Given instruction —
Retype the listing from the line containing "Where should I" through the line containing "tap(636, 11)", leaving out the pictures.

Provided data —
_ _ _ _ _
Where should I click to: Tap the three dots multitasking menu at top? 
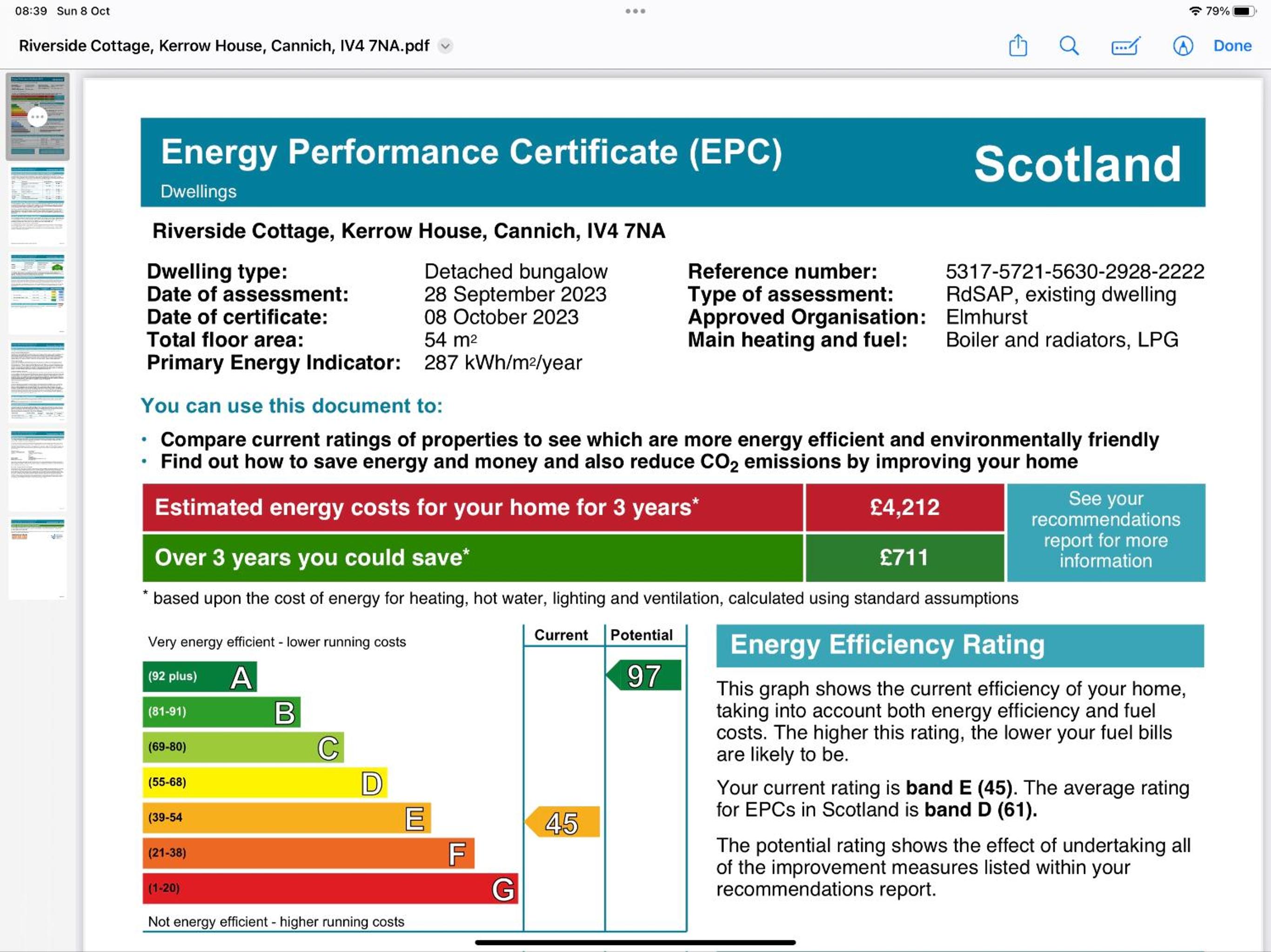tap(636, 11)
_ _ _ _ _
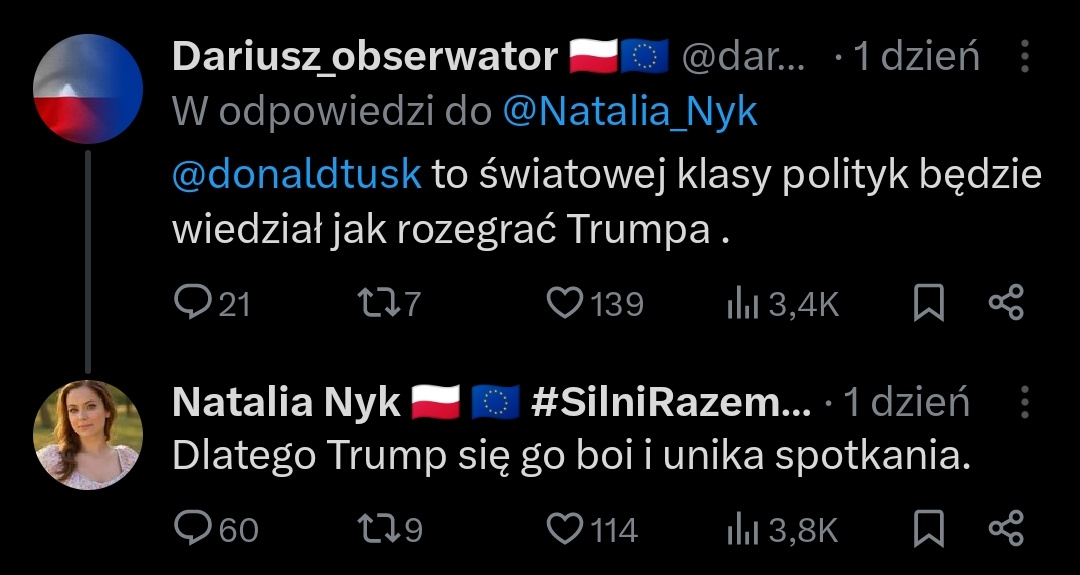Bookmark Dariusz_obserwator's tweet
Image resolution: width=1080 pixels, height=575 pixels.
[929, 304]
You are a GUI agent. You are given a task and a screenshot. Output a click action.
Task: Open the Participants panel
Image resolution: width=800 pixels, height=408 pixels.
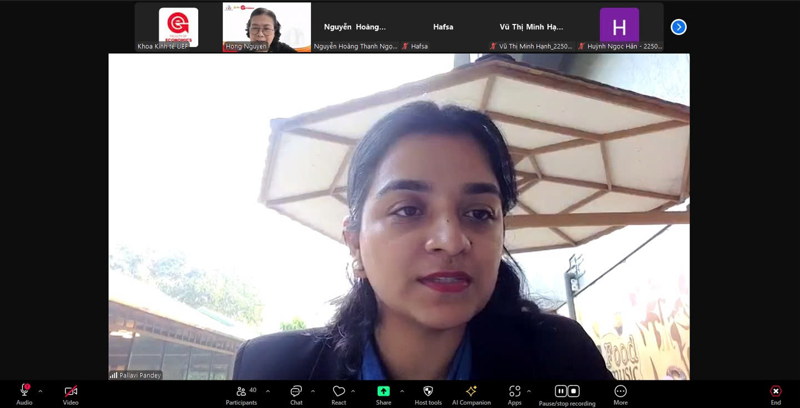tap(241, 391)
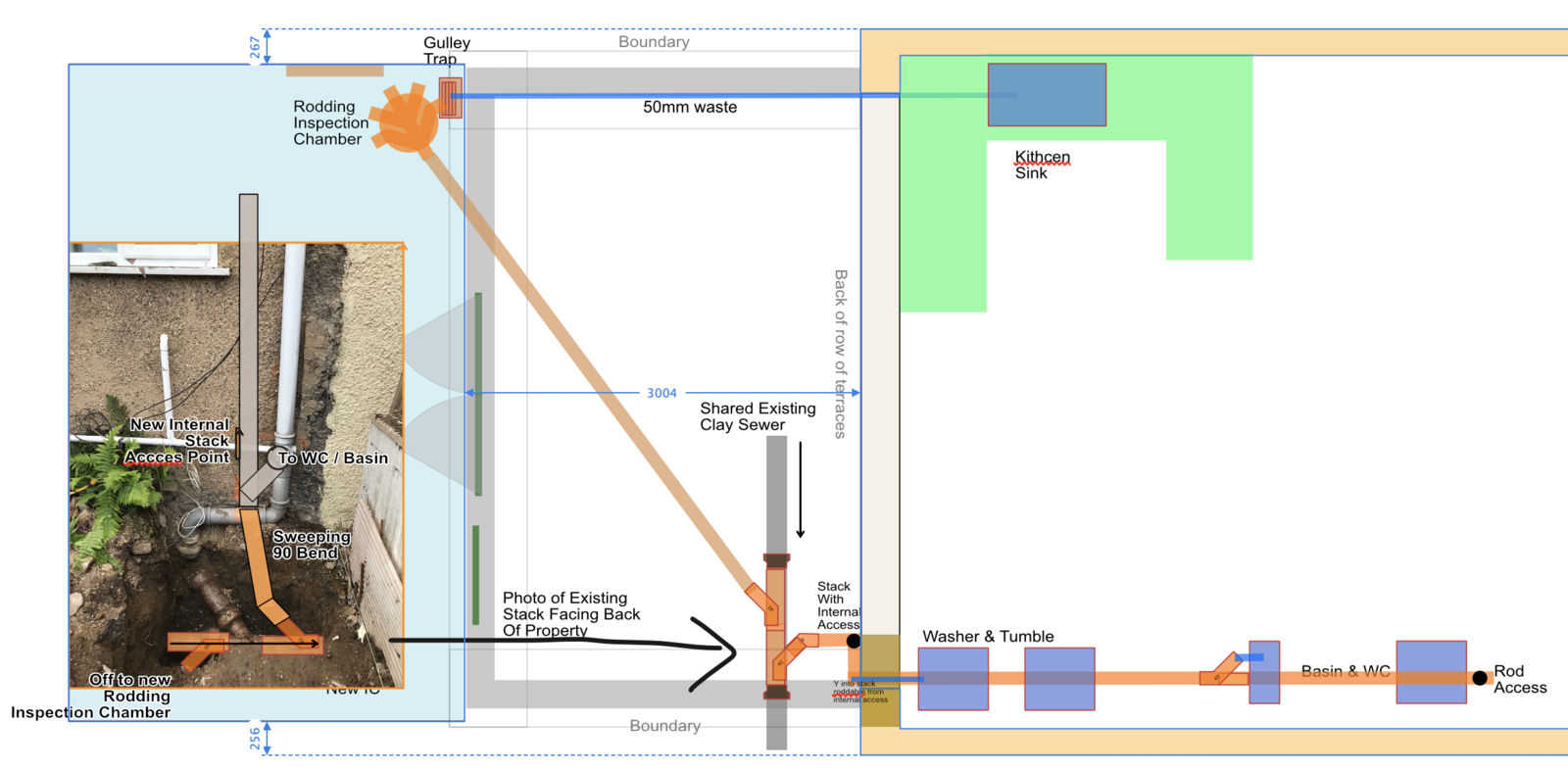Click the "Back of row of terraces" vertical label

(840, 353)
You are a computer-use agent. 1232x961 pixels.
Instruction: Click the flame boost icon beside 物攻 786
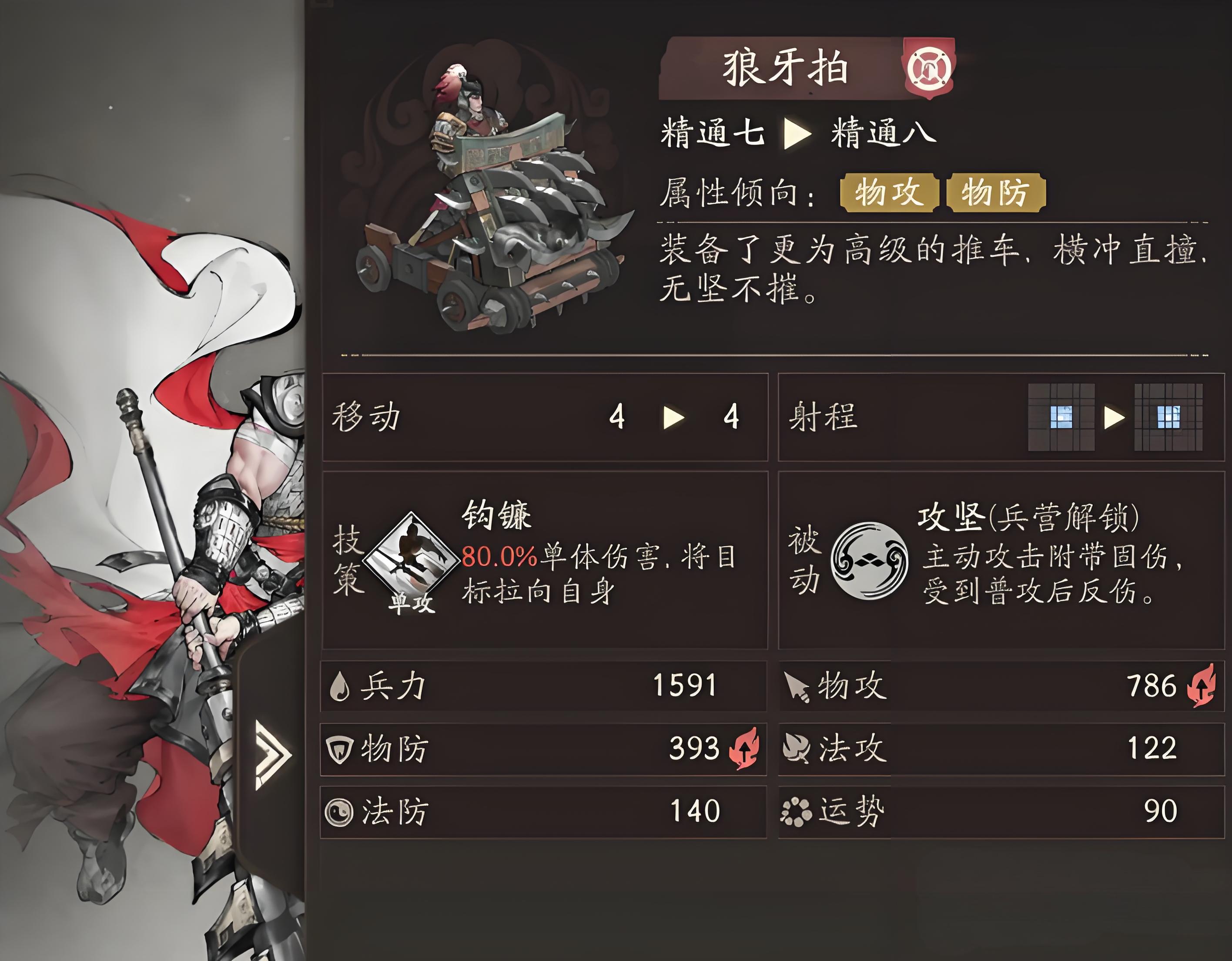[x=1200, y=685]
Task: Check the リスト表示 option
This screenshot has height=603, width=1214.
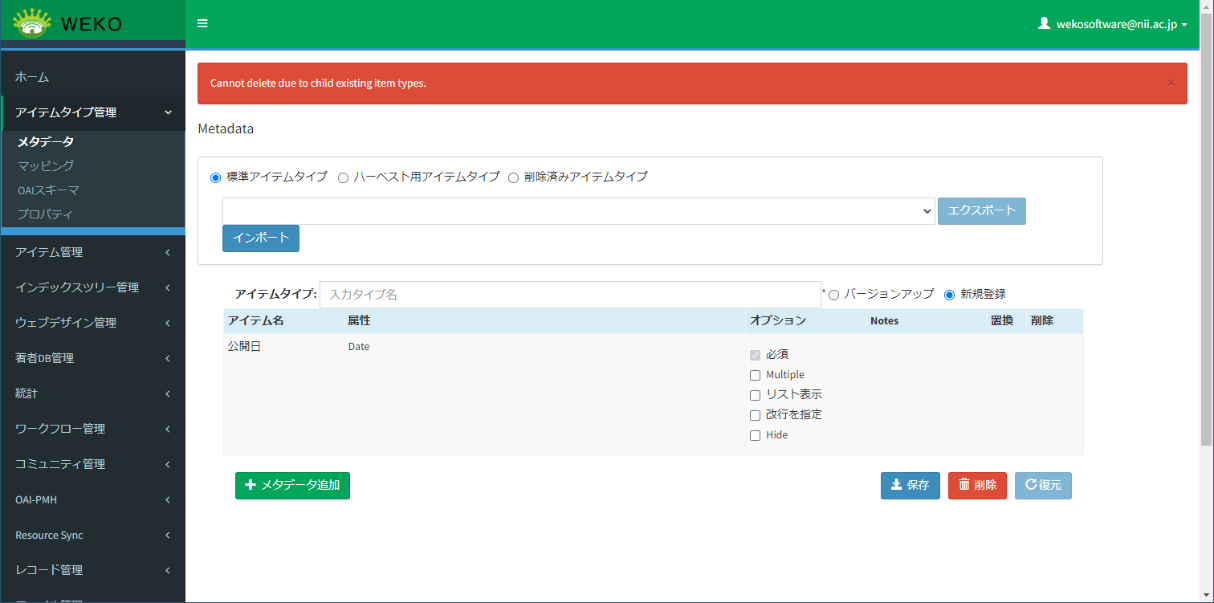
_ _ _ _ _
Response —
Where should I click to: Tap the three dots multitasking menu at top? 
tap(636, 11)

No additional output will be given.